• Hi All

    Please note that at the Chandoo.org Forums there is Zero Tolerance to Spam

    Post Spam and you Will Be Deleted as a User

    Hui...

  • When starting a new post, to receive a quicker and more targeted answer, Please include a sample file in the initial post.

Conditionally formatting a row

timmlaww

New Member
I need to find a way to conditionally format a range in a row based on the value of a single cell in that row.


EX: If L160="CLOSED", I'd like to get the whole range of cells to be green colored, and if L160="OPEN".


I just can't seem to work it out, any help is appreciated.


Thank you,

timmlaww
 
Timmlaww

Select the Row or Rows you want to format

Goto conditional formatting

In the Conditional Formatting dialogue add 2 entries as follows

Condition 1. Formula is =$L$160="OPEN" and set what ever format you want

Condition 2. Formula is =$L$160="CLOSED" and set what ever format you want


Note that the formatting is case sensative


Thats it
 
Hui,

Thanks, but I guess I wasn't as clear as I should've been...I can't get it to do it for more than a single row. Basically I need to highlight any row in my spreadsheet that has the words "OPEN" or "CLOSED" in column L of that row.


I know it must be something I'm doing wrong with the L column ref. I selected rows 1 through 500 and tried

Condition 1. Formula is =$L$1:$L$5000="OPEN"

Condition 1. Formula is =$L$1:$L$5000="CLOSED"

But it isn't working, I get the standard "The formula you typed contains an error" message.
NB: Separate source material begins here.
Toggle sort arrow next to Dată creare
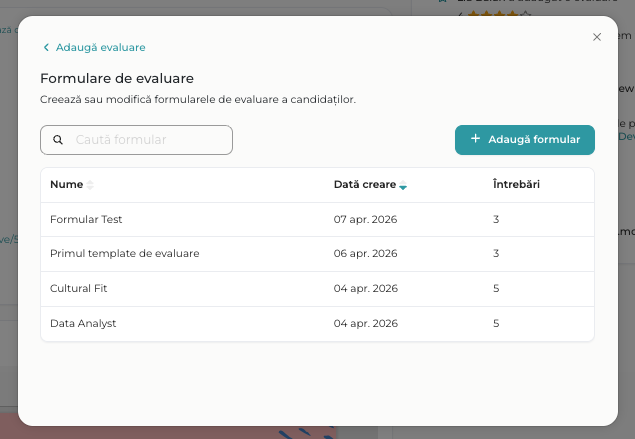click(403, 186)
Maybe there's a better way to get what I need, all I really want to do is find, and move all rows containing the word CLOSED in column L. I'm trying to clean up a large "issue" log, and I want to move the status CLOSED issues to a separate sheet. Any help is appreciated.


Thank you,

timmlaww
 
Timmlaww

Try this

Select the Row or Rows you want to format

Goto conditional formatting

In the Conditional Formatting dialogue add 2 entries as follows

Condition 1. Formula is =$L160="OPEN" and set what ever format you want

Condition 2. Formula is =$L160="CLOSED" and set what ever format you want
 
timmlaww : see the examples here: http://chandoo.org/wp/2008/03/13/want-to-be-an-excel-conditional-formatting-rock-star-read-this/ and follow the guidelines. You need to understand how the relative and absolute references work. A $ placed before L makes it absolute, thus excel checks the same column whether it applies conditional formatting to values in L or K or J or A.